*Prompt*
Transcribe the whole listing without a single picture.

Information Start Marker

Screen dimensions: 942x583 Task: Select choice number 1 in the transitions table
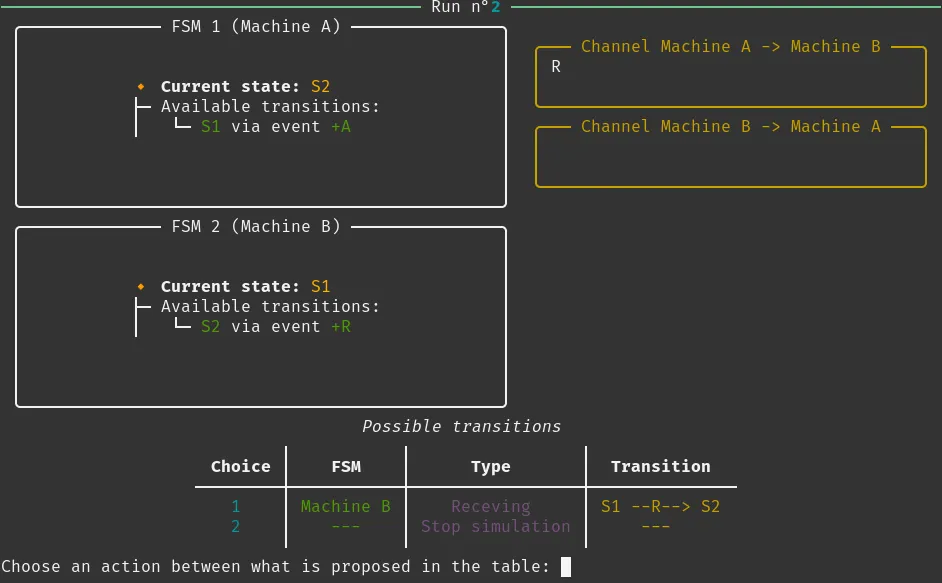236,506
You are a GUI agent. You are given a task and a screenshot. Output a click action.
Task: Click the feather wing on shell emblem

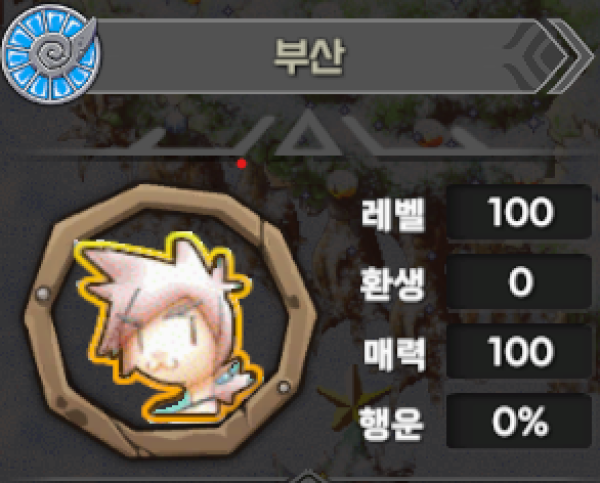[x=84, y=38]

Information End Marker

*Task solution*
Screen dimensions: 942x583 Task: Select choice number 1 in the transitions table
236,506
You are a GUI agent. You are given a task and a screenshot. Output a click action.
Task: Click the feather wing on shell emblem

[x=84, y=38]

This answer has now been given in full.